What to do »
**1)** According to the figure caption, at what embryonic day were the GFP expression constructs introduced?
**2)** Reproduce the figure caption word for word from "(A) Images displaying" to "Kamiya (Kamiya 2009).".

Document extract »
——

Figure 2. Genetic manipulation via in utero electroporation in selective cell population in the cerebral cortex.

Figure 2

(A) Images displaying injection of DNA solution into lateral ventricle followed by gene delivery into the ventricular zone (VZ) via electroporation by holding the embryos with forceps-type electrodes.

(B) Representative images of GFP-positive cells distributed at the cortical plate (CP) in the cerebral cortex at postnatal day 1 (P1); GFP expression constructs were introduced at embryonic day 15 (E15). CC, cerebral cortex; MZ, marginal zone; SVZ, subventricular zone; VZ, ventricular zone. Red, Nucleus. Scale bars, 100 μm. Adapted from the Kamiya (Kamiya 2009).

(C) Schematic representation of the genetic manipulation in the selective cell population in the cerebral cortex. Electroporation directed into progenitor cells in the neocortical ventricular zone at E12.5, E13.5, E14.5, and E17 allows for the modulation of gene expression in a lineage of pyramidal neurons in the layer V/VI, layer IV, layer II/III, as well as astrocytes, respectively.

——

Recorded data »
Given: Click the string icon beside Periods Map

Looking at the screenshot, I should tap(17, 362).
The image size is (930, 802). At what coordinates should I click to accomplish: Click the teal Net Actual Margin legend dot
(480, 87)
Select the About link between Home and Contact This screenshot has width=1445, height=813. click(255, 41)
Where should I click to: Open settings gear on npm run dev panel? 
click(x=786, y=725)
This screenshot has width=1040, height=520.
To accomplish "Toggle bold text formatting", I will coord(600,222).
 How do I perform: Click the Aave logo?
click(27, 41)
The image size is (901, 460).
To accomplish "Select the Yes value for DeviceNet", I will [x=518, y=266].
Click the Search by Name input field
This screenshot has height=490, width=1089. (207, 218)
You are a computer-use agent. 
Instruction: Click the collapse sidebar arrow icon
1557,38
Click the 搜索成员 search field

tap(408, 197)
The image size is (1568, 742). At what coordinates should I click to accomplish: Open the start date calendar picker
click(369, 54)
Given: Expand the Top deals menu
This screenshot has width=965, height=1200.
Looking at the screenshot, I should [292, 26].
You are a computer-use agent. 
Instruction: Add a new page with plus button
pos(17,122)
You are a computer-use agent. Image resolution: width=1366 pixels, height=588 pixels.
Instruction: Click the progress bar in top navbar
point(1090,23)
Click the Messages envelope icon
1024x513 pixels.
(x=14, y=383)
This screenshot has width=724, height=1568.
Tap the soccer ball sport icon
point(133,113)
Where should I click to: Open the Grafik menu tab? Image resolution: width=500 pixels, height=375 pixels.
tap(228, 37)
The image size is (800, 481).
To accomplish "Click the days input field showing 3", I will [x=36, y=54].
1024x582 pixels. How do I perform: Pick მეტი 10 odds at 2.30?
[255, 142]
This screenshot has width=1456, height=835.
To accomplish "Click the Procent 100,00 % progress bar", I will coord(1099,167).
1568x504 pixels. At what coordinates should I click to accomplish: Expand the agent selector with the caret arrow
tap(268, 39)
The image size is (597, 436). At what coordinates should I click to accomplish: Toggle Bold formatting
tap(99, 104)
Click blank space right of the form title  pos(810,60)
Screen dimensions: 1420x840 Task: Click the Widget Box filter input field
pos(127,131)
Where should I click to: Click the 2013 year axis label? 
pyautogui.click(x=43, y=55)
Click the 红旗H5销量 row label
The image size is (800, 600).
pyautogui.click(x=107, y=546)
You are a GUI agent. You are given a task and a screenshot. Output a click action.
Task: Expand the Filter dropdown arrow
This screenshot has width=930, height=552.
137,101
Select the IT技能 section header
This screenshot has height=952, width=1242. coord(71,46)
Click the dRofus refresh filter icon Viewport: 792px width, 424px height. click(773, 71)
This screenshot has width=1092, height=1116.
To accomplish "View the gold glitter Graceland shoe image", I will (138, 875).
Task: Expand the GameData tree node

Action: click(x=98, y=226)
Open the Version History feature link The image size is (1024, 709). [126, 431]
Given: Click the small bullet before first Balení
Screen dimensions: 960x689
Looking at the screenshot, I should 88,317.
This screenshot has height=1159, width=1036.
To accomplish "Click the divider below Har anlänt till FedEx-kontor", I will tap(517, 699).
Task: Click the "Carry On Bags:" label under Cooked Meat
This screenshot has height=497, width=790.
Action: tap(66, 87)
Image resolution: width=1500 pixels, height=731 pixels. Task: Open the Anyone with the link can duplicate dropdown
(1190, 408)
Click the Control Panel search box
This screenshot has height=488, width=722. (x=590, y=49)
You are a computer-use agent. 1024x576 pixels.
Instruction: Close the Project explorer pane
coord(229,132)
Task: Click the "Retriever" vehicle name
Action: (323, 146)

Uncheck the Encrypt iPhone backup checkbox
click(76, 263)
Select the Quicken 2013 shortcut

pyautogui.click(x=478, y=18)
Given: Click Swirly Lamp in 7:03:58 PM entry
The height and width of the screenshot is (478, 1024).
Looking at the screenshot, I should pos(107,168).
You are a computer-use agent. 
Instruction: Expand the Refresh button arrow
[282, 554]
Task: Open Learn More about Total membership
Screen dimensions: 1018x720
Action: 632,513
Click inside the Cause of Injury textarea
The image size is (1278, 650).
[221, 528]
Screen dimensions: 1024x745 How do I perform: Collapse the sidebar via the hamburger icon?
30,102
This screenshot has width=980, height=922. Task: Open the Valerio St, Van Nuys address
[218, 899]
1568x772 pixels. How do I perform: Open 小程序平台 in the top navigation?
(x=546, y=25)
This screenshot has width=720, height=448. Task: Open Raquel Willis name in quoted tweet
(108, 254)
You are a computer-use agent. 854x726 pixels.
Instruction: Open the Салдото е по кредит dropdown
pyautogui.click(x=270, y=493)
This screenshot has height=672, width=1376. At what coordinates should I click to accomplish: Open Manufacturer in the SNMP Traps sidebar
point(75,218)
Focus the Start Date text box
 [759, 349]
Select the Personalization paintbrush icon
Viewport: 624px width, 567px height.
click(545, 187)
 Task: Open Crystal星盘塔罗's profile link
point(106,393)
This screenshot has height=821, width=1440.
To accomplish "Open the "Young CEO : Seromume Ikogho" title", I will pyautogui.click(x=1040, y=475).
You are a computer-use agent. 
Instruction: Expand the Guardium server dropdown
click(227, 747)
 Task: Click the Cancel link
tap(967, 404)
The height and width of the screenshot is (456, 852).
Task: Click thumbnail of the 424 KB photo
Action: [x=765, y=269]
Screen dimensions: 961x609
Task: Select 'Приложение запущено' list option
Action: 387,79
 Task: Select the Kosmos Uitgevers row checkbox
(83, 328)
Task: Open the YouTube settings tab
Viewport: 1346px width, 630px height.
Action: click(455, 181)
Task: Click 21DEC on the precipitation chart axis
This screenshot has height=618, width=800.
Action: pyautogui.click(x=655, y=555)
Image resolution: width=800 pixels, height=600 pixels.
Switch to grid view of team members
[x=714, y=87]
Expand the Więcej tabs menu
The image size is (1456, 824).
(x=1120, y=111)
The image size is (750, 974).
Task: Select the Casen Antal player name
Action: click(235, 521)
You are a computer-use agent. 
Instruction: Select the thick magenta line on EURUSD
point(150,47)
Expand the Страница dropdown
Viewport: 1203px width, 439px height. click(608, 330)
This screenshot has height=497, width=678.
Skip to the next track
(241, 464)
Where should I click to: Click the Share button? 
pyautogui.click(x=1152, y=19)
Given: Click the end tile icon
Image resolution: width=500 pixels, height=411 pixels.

——

Results »
**1)** They were introduced at embryonic day 15 (E15).

**2)**
(A) Images displaying injection of DNA solution into lateral ventricle followed by gene delivery into the ventricular zone (VZ) via electroporation by holding the embryos with forceps-type electrodes.

(B) Representative images of GFP-positive cells distributed at the cortical plate (CP) in the cerebral cortex at postnatal day 1 (P1); GFP expression constructs were introduced at embryonic day 15 (E15). CC, cerebral cortex; MZ, marginal zone; SVZ, subventricular zone; VZ, ventricular zone. Red, Nucleus. Scale bars, 100 μm. Adapted from the Kamiya (Kamiya 2009).